SSL Orchestrator Use Case: Inbound SNI Switching

Introduction SSLO will generate a single set of SSL profiles for use in a topology. It may be useful, especially in an inbound gateway mode, to process traffic to multiple sites, requiring different...
Published Feb 17, 2021
Version 1.0
BIG-IP
inbound
iRules
Security
series-ssl-orchestrator-advanced-use-cases
sni
sslo
switch
KevinGallaugher's avatar
KevinGallaugher
Icon for Employee rankEmployee
Sep 09, 2021

Hi Torti, I got an update on this from an expert and here's what he had to say:

So as it turns out, the answer to Torti’s question is ‘no’. The ‘cSS’ binary scan flags are only looking at the outer layer of the TLS packet, and this is ALWAYS 1.0 (769).
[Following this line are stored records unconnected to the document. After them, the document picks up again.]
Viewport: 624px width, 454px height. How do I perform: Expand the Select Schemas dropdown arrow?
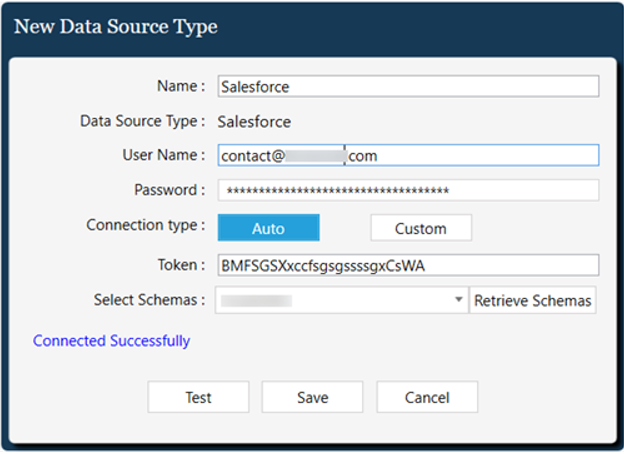pos(459,300)
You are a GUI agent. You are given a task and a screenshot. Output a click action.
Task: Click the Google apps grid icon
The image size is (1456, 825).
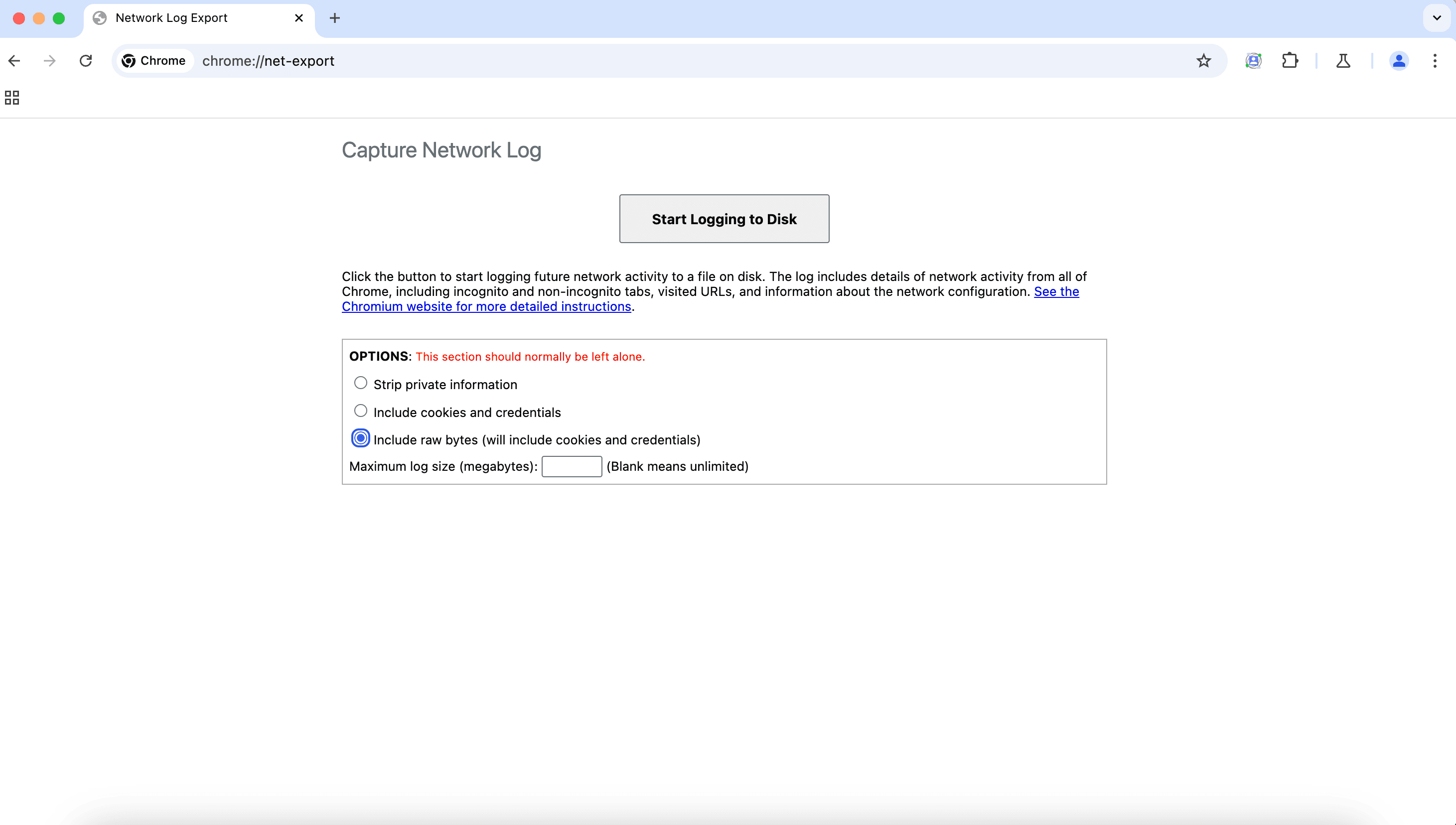(x=12, y=97)
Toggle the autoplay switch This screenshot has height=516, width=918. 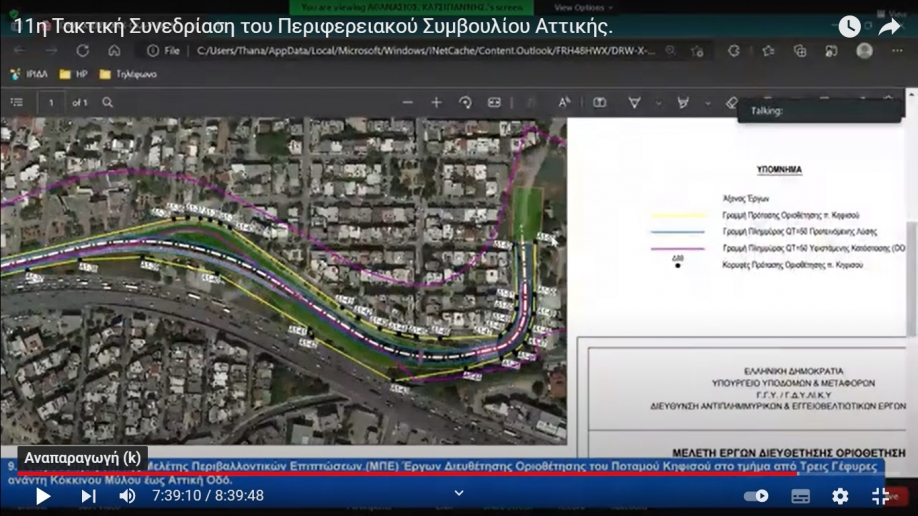click(x=756, y=496)
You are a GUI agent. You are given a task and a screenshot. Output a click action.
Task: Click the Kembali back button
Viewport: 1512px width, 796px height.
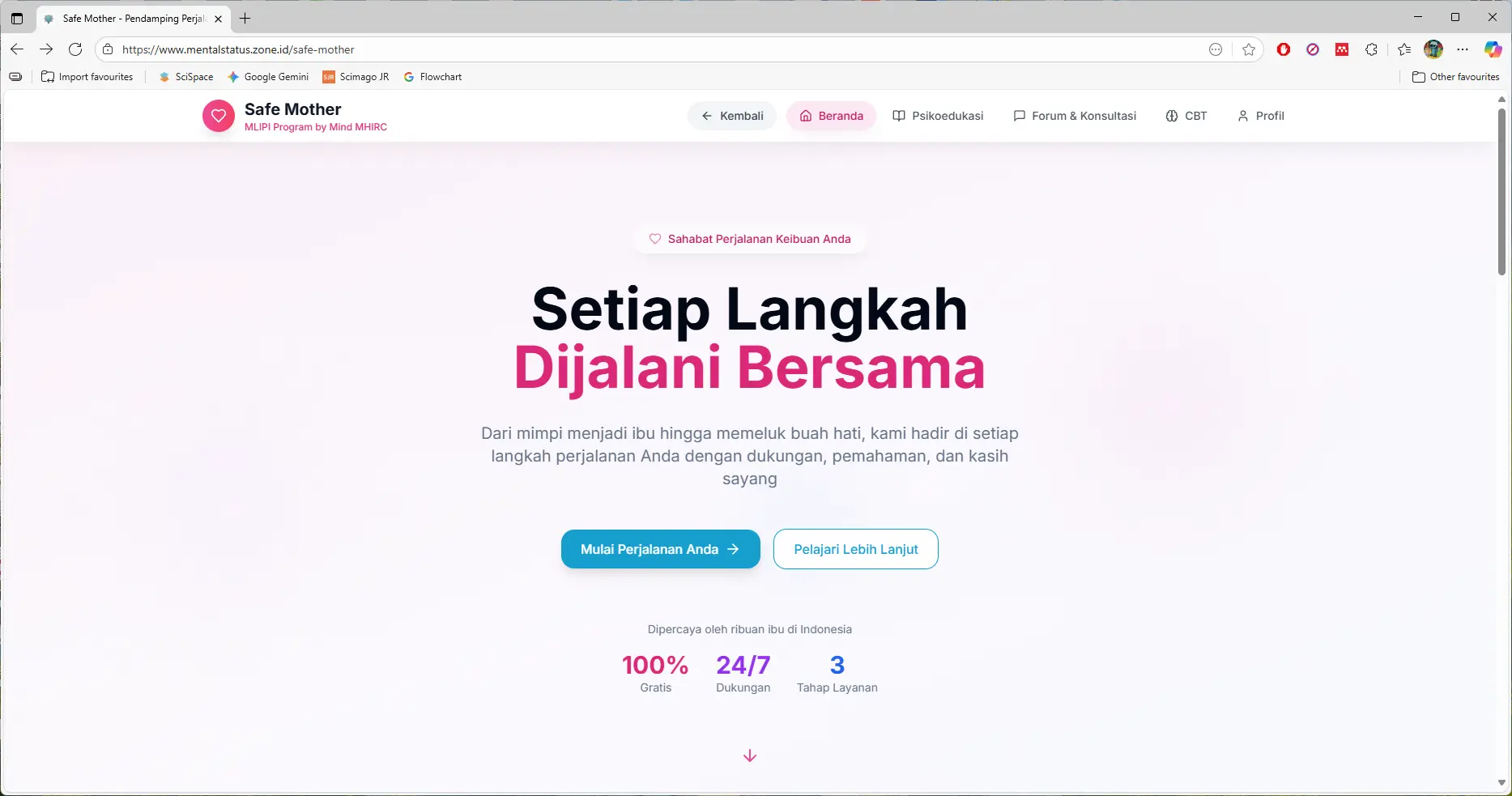732,116
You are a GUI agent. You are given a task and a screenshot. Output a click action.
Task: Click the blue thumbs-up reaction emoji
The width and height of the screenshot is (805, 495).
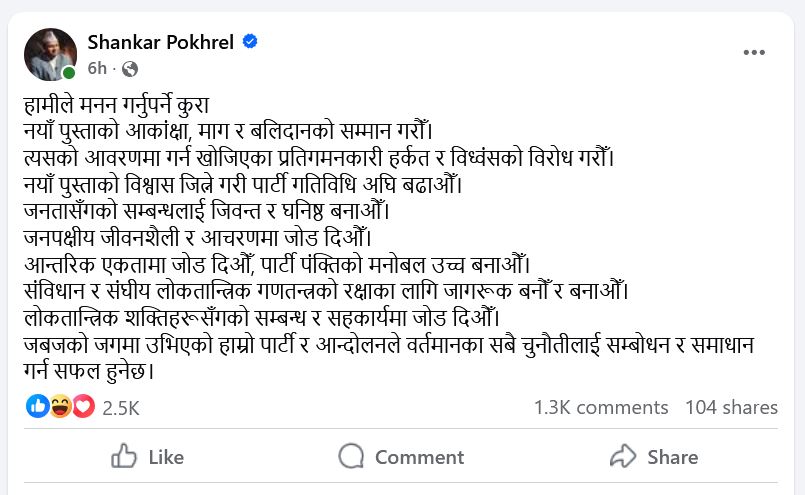pos(37,407)
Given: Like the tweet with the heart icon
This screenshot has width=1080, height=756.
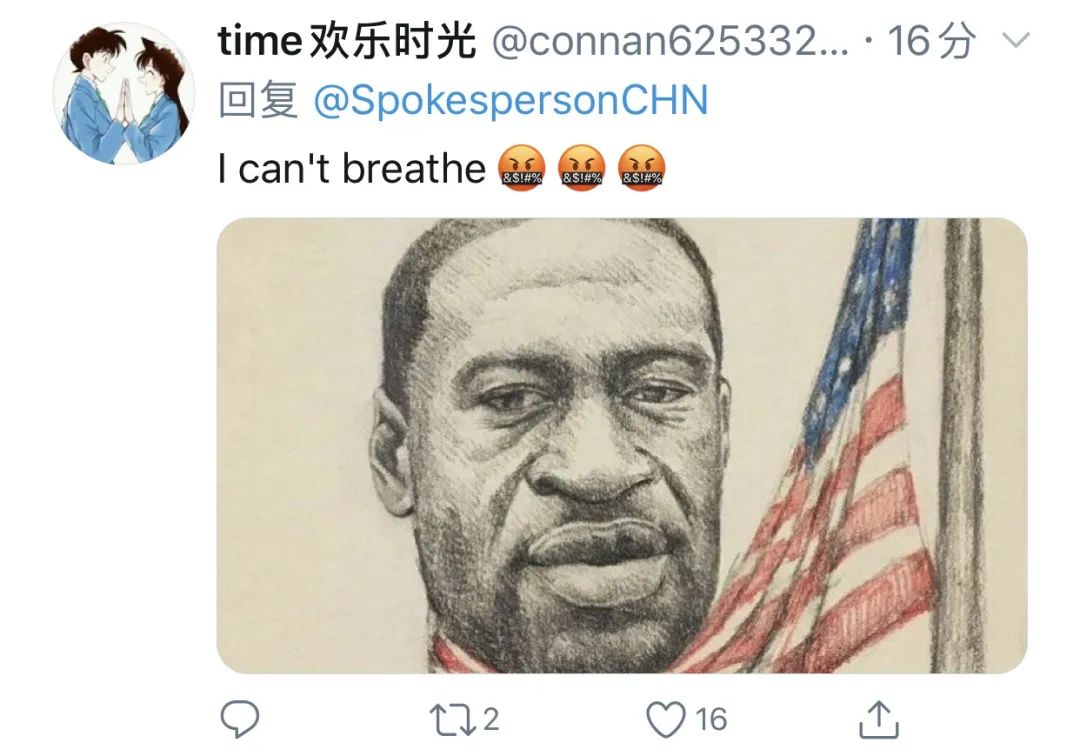Looking at the screenshot, I should click(x=666, y=720).

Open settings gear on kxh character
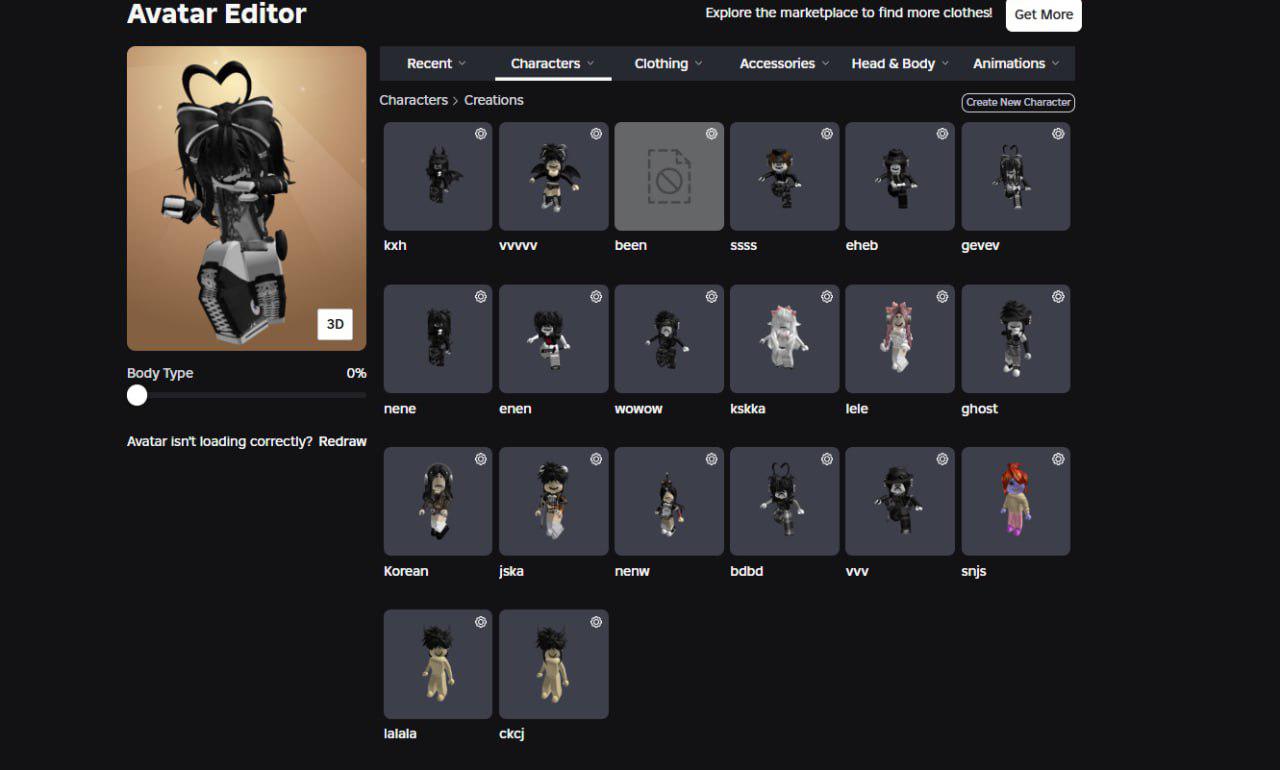click(x=480, y=134)
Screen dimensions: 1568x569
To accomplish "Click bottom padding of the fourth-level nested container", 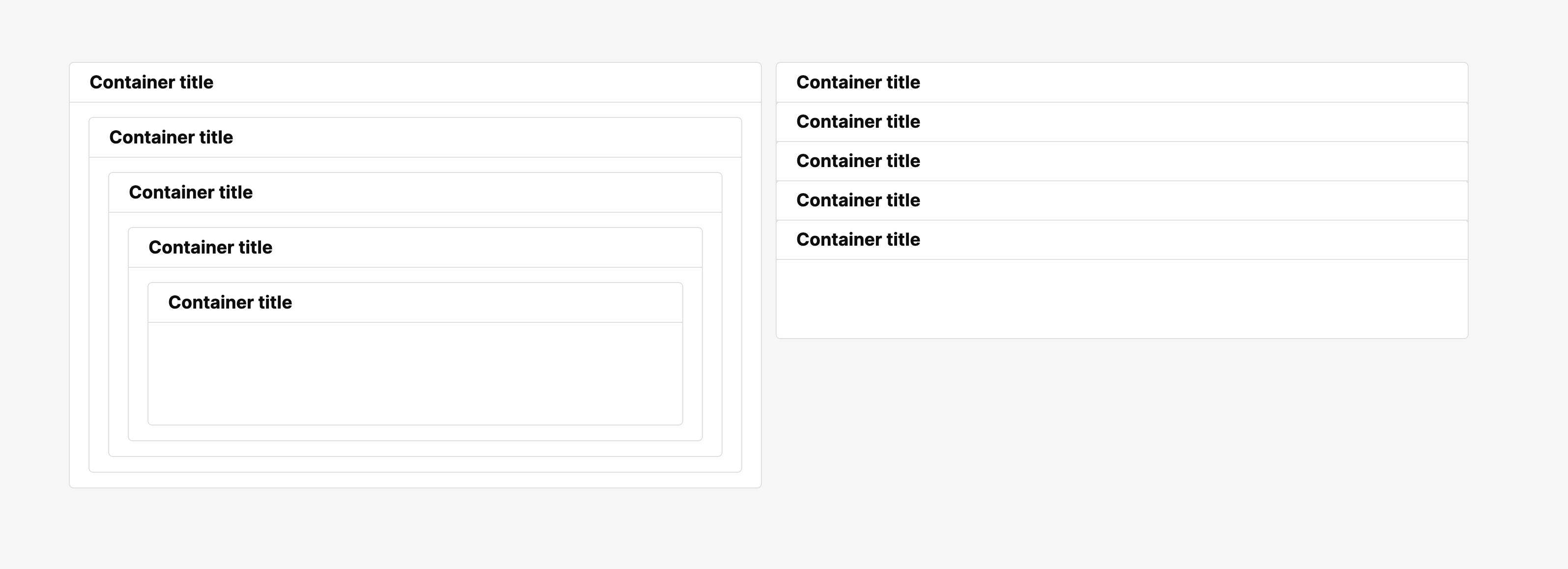I will (415, 433).
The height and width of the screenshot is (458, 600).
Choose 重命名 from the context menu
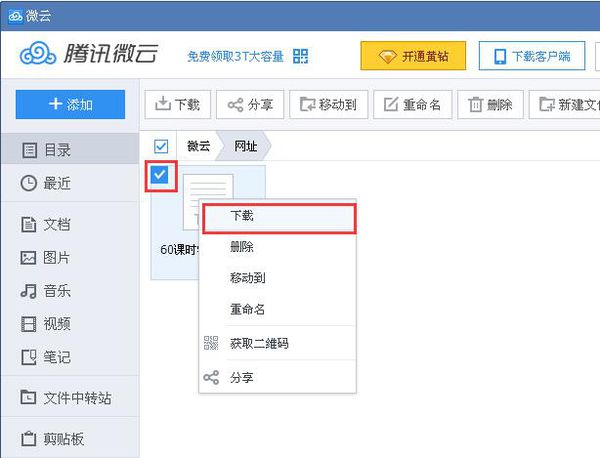tap(247, 310)
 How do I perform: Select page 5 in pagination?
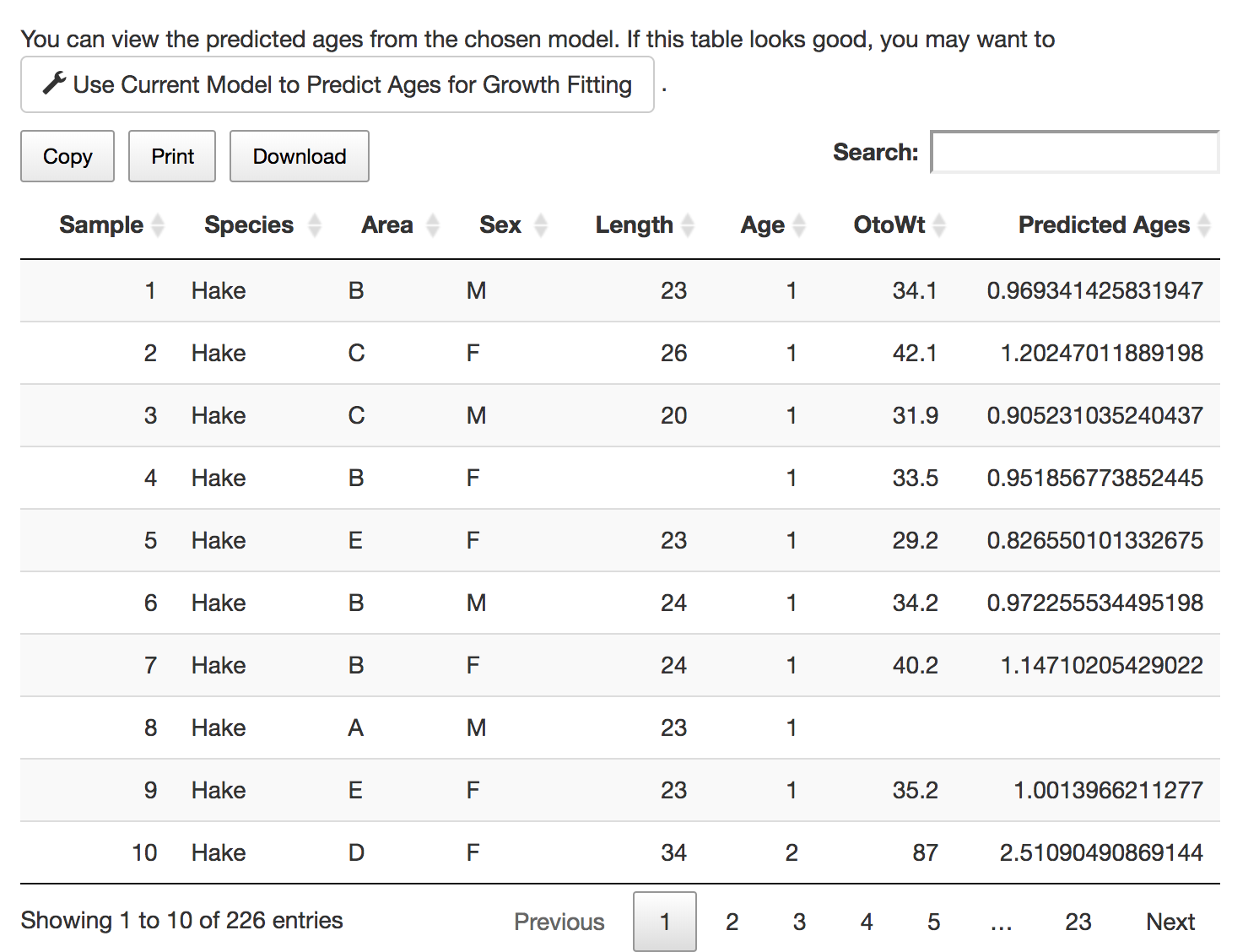(x=933, y=922)
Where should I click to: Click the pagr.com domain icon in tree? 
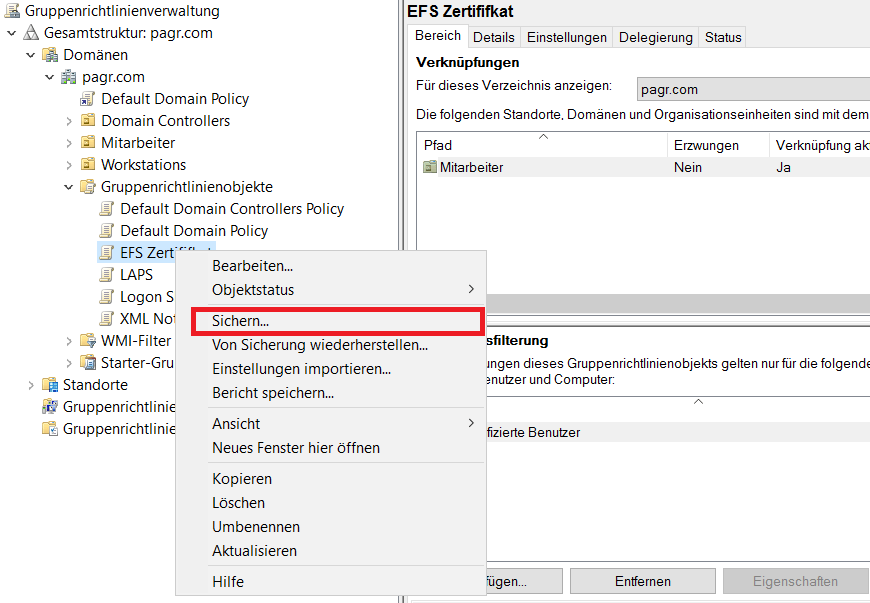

To get to the inner/actual TLS version you have to add a few more binary scan flags. But that’s not important for fetching the Server Name Indication extension. Plus, TLS 1.3 identifies itself in the TLS extensions, so a TLS 1.3 handshake will have 1.0 as the outer version (same as the others), and 1.2 as the inner version (for backward compatibility). 

 

Otherwise, this iRule works natively for TLS 1.3 as long as encrypted client hello (ECH) isn’t enabled.